Spinosa, inoltre, la questione relativa alla “presenza fisica” in Italia, anche per frazione di giorno: si tratta, infatti, di una definizione del tutto innovativa nel panorama fiscale italiano e mutuata, forse troppo frettolosamente, dall’articolo15 del Modello OSCE. In tale ambito, infatti, la fattispecie rimane confinata ai rapporti di lavoro subordinato senza creare particolari effetti distorsivi. Estendere, invece, un simile criterio sino a farlo assurgere a principio generale pare quanto meno una scelta azzardata, se solo si pensa ai casi di frontalieri, oppure studenti oppure lungo degenti stranieri, che dovessero transitare oppure fermarsi in Italia per oltre 183 “mezze giornate” all’anno.

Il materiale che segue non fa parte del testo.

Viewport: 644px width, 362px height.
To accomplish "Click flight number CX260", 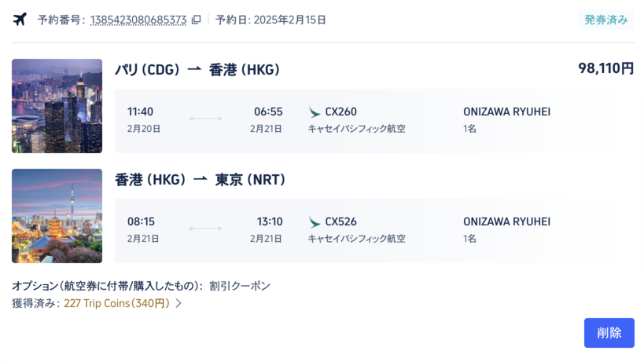I will 341,112.
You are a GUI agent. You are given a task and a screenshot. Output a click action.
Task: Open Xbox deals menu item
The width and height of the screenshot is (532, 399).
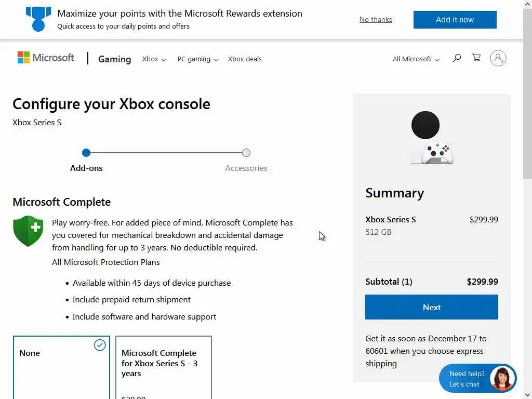click(x=245, y=59)
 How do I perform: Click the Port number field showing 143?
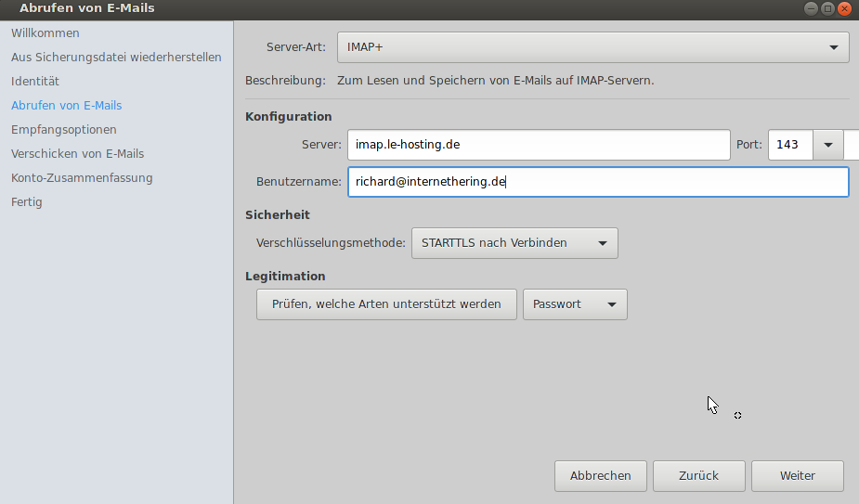790,145
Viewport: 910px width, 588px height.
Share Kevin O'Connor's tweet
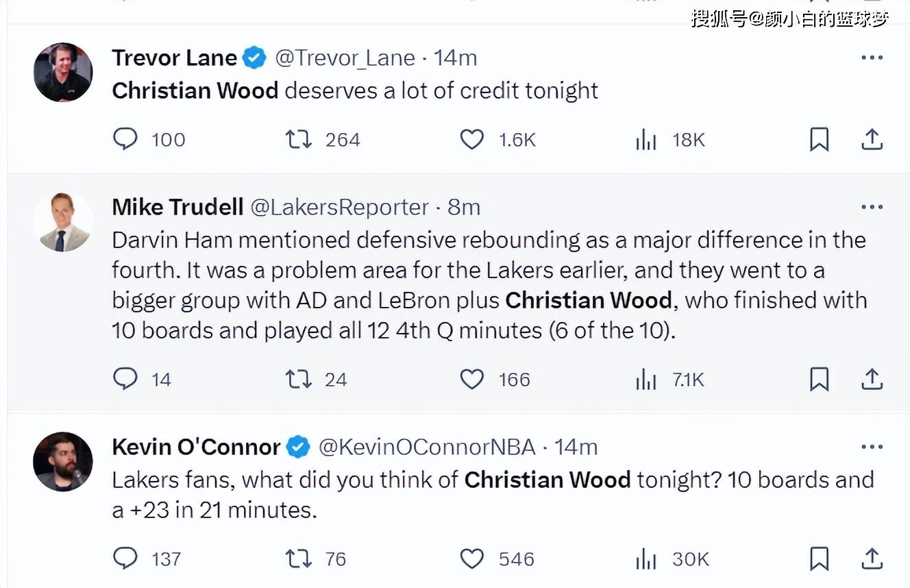871,559
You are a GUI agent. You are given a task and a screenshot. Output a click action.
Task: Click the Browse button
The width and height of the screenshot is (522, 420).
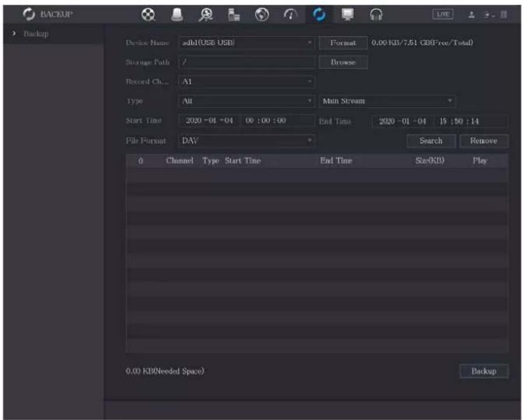point(343,62)
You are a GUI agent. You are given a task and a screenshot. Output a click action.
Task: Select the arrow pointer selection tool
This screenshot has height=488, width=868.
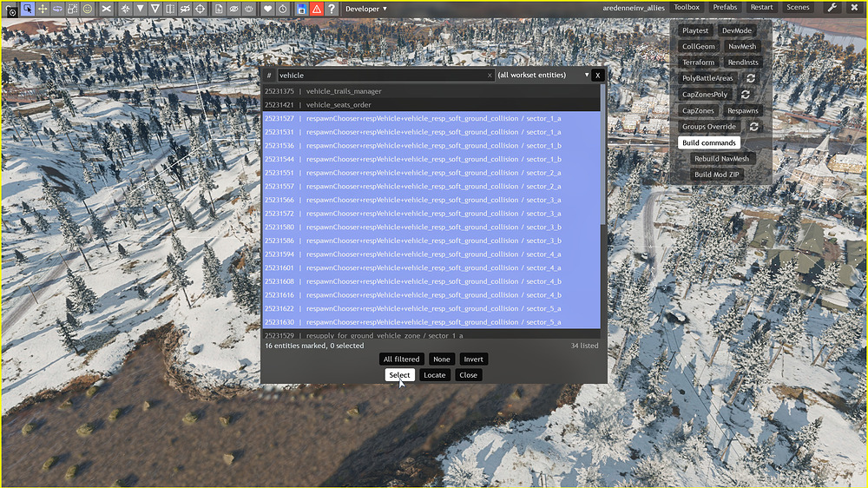[x=28, y=8]
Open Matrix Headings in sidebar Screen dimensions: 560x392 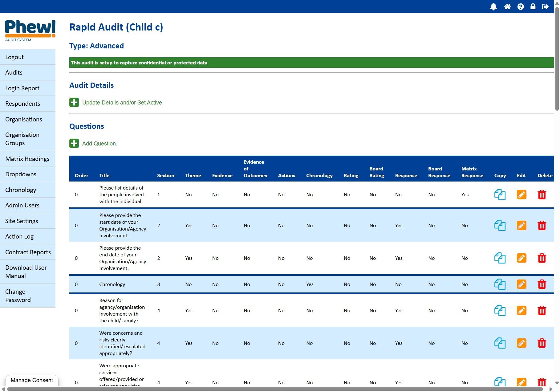27,159
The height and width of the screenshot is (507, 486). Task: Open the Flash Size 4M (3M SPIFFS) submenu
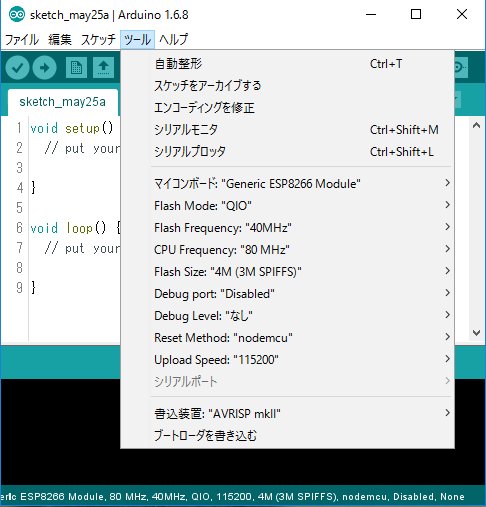coord(287,271)
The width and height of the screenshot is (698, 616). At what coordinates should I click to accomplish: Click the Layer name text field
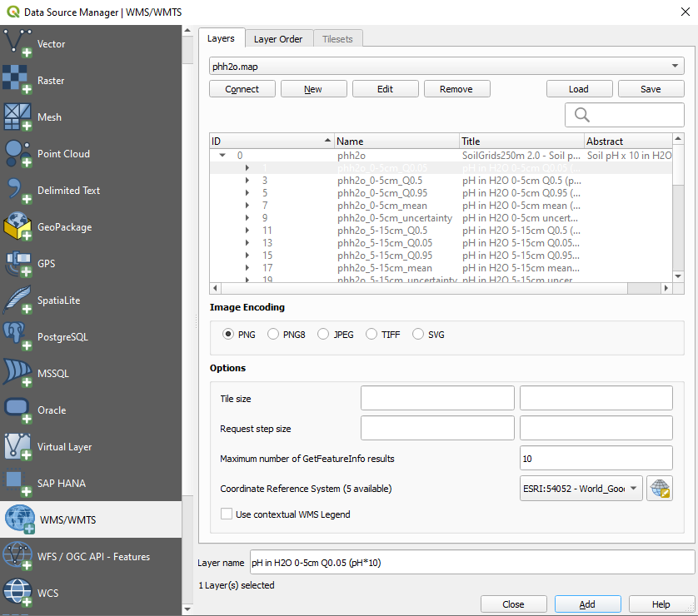tap(471, 563)
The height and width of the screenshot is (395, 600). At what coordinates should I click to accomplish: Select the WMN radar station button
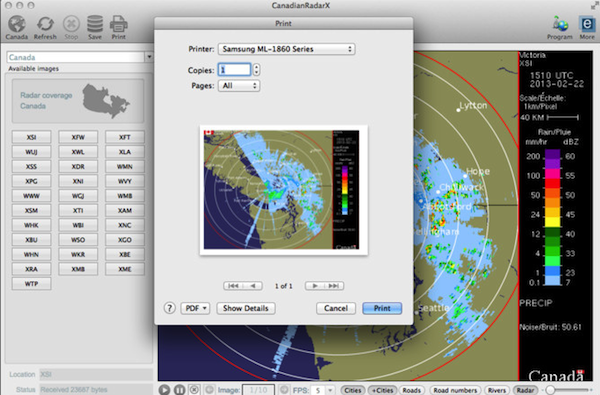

Invariata, invece, la formulazione del comma 2, dell’articolo 2, riservata alla disciplina delle fattispecie aventi ad oggetto il trasferimento in Paesi Black List, per la quale continua ad operare una presunzione legale relativa di residenza fiscale in Italia. Ciò attenzione, con solo riferimento ai cittadini italiani: esemplificando, dunque, un cittadino francese, fiscalmente residente in Italia che dovesse cancellarsi dall’anagrafe della popolazione residente per trasferirsi in un Paese Black List non sarà soggetto a tale presunzione.
Va, infine, ricordato che l’impianto delle Convenzioni contro le doppie imposizioni in ambito OCSE è rimasto intatto, sicché nei casi di contrasto tra le norme domestiche dei due paesi, le questioni afferenti dalla residenza fiscale continueranno ad essere risolte dalla disciplina sovraordinata.